HALF.Utils#
HALF.Utils.ALDataModule#
- class HALF.Utils.ALDataModule.ALDataModule[source]#
Bases:
object
- __init__(dataset_labeled, dataset_unlabeled, dataset_test=None, train_transform=None, test_transform=None)[source]#
Class containing the different datasets needed for an active learning loop, i.e. unlabelled, labelled and test set
- Parameters:
dataset_labeled (Dataset) – labeled dataset of images from which to load the data into the model
dataset_unlabeled (Dataset) – unlabeled dataset of images from which to load the data into the model
dataset_test (Dataset) – unlabeled dataset of images from which to load the data into the model
train_transform (list) – list of transformation objects to apply on the dataset for training
test_transform (list) – list of transformation objects to apply on the dataset for the evaluation
- Returns:
None
HALF.Utils.ALDatasetManager#
- class HALF.Utils.ALDatasetManager.ALDatasetManager[source]#
Bases:
object
- __init__(al_data_module)[source]#
Class handling operations and manipulations on the datasets
- Parameters:
al_data_module (ALDataModule) – contains different datasets for active learning
- Returns:
None
- property dataset_labeled#
Get the labeled dataset
- Parameters:
None –
- Returns:
labeled dataset
- Return type:
Dataset
- property dataset_test#
Gets the test dataset
- Parameters:
None –
- Returns:
Test set
- Return type:
Dataset
- property dataset_unlabeled#
- property dataset_unlabeled_lb#
- subset_unlabeled(ulb_idx_selected, label=False)[source]#
Get a subset of the unlabelled dataset
- Parameters:
ulb_idx_selected (np.array) – array of indices you want in the Subset
label (bool) – True if you want to get the labels in the Data
- Returns:
subset of the unlabeled dataset with the given indices
- Return type:
Subset
- update(ulb_idx_selected, subds_labeled)[source]#
Updates the labelled and unlabelled datasets and keeping track of their indices
- Parameters:
ulb_idx_selected (np.array) – array of indices selected with the active learning strategy with respect to the unlabeled dataset
subds_labeled (Dataset) – subset of the unlabeled dataset corresponding to the indices selected by the strategy
- Returns:
None
HALF.Utils.ActiveLearner#
- class HALF.Utils.ActiveLearner.ActiveLearner[source]#
Bases:
object
Class following a Mediator pattern, handling the communication between all the components of an active learning loop : datasets, model and oracle
- dataset_manager#
Manages train, test, (un)labeled datasets
- Type:
- model#
The predictive model, by default None
- Type:
- dict_hooks#
Dictionary of hooks to be applied for each hook identifier
- Type:
DefaultDict[str, List[IHook]]
- ds_hook#
Contains data manipulated by hooks
- Type:
Dict
- i_round#
Active learning round index
- Type:
int
- best_test_accuracy#
Best test accuracy observed during current active learning process
- Type:
float
- nb_oracle_labeled#
Number of datapoints labeled by the oracle
- Type:
int
- configAL#
Configuration for the active learning process
- Type:
- trainer#
The model trainer, initialized with configAL
- Type:
pytorch_lightning.Trainer
- nb_label_increased#
Number of new labels obtained in the latest iteration
- Type:
int
- current_test_results#
Contains the trainer’s latest test results
- __init__(oracle, dataset_manager, model=None)[source]#
- Parameters:
oracle (IOracle) – The oracle, in charge of labelling points
dataset_manager (ALDatasetManager) – Manages train, test, (un)labeled datasets
model (AbstractModel, optional) – The predictive model. Defaults to None.

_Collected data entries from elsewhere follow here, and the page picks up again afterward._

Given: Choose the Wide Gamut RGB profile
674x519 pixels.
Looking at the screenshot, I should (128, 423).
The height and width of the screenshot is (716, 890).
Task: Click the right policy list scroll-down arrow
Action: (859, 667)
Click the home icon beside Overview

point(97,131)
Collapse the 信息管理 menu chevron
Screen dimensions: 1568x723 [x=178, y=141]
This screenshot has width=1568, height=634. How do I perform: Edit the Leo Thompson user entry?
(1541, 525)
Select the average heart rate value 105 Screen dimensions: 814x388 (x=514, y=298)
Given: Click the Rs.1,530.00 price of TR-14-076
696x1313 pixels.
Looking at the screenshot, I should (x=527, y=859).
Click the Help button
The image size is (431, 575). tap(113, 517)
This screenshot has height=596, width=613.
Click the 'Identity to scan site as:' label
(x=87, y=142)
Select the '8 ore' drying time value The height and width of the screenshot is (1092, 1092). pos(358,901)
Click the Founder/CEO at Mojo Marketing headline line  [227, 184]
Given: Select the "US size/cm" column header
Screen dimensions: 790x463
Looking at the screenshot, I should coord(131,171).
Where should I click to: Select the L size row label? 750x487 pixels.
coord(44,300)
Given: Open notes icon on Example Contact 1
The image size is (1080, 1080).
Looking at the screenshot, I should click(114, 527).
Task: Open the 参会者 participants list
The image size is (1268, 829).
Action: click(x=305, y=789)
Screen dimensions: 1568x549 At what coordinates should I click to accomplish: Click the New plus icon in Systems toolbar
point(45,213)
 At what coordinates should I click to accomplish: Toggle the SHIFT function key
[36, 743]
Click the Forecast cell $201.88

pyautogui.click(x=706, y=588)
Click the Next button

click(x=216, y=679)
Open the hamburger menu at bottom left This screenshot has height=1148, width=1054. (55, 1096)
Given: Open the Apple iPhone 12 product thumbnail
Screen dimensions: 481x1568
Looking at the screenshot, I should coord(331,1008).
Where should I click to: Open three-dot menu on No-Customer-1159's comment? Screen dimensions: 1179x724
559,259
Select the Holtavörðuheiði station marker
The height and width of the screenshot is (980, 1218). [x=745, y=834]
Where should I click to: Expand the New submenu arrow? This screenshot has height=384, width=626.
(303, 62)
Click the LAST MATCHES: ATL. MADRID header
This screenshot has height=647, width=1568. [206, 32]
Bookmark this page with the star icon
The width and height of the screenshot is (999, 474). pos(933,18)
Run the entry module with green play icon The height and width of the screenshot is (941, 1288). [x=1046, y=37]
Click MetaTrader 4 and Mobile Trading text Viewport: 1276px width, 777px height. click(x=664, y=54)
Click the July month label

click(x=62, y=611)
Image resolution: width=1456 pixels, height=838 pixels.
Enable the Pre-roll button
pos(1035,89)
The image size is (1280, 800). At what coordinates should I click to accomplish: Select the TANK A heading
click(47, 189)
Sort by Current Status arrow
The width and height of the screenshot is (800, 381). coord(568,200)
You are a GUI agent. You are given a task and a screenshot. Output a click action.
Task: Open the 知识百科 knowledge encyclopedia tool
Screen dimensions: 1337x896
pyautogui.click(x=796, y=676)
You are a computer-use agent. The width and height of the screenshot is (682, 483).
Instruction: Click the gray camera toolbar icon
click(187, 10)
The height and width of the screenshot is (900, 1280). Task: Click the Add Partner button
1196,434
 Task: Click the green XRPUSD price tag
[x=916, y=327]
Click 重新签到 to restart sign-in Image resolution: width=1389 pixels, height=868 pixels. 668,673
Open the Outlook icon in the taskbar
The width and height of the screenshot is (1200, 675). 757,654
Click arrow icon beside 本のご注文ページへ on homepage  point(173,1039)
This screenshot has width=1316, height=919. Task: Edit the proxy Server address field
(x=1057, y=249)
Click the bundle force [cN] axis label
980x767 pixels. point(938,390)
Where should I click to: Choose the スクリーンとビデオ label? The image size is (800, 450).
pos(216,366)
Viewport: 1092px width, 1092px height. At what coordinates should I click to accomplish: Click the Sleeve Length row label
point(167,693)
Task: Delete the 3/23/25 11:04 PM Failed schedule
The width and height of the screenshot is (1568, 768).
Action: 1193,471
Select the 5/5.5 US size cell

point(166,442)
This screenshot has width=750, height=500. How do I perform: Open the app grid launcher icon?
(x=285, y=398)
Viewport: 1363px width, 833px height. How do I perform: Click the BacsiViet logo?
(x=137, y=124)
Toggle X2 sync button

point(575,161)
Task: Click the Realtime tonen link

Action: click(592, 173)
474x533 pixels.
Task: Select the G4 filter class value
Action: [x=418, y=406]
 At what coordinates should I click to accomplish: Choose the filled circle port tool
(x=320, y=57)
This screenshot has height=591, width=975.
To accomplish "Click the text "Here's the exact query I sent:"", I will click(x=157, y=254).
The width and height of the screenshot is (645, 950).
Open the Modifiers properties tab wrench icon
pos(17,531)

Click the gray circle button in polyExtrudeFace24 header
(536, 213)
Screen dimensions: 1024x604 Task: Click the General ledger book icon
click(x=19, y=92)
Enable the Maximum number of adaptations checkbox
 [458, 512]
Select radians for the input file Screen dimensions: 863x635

- apply_model_strategy(strategy=ModelStrategy.UPDATE)[source]#
Applies strategy to the model
- Parameters:
strategy (ModelStrategy) – The strategy to apply, by default ModelStrategy.UPDATE
- property dataset_test: Dataset#
- increase_label(configAL)[source]#
Samples new points to be labeled and updates training data accordingly
- Parameters:
configAL (ConfigActiveLearner) – configuration
- run(configAL)[source]#
Runs active learning process until stop condition is attained
- Parameters:
configAL (ConfigActiveLearner) – configuration
HALF.Utils.ActiveLearnerBuilder#
- class HALF.Utils.ActiveLearnerBuilder.ActiveLearnerBuilder[source]#
Bases:
object
- add_hook(uid, hook_attach_data)[source]#
Attach a hook to the ActiveLearner
- Parameters:
uid (str) – unique identifier for the hook
hook_attach_data (HookAttachData) – information about the hook
- Returns:
None
- build(same_instance=False, use_configured_hooks=True)[source]#
Finalise the building of the ActiveLearner instance
- Parameters:
same_instance (bool) – check if we want to obtain the current build of the ActiveLearner
use_configured_hooks (bool) – use the hooks given in the YAML configuration
- Returns:
Active learner instance
- Return type:
- remove_hook(uid)[source]#
Remove the hook attached to the given uid, if it does not exist nothing happens
- Parameters:
uid (str) – unique identifier of the hook you wish to remove
- Returns:
None
- set_data_module(al_data_module)[source]#
Set the data module containing the datasets
- Parameters:
al_data_module (ALDataModule) – data module to be used
- class HALF.Utils.ActiveLearnerBuilder.HookAttachData[source]#
Bases:
object
HookAttachData(attach_point: str, class_name: str, args: dict)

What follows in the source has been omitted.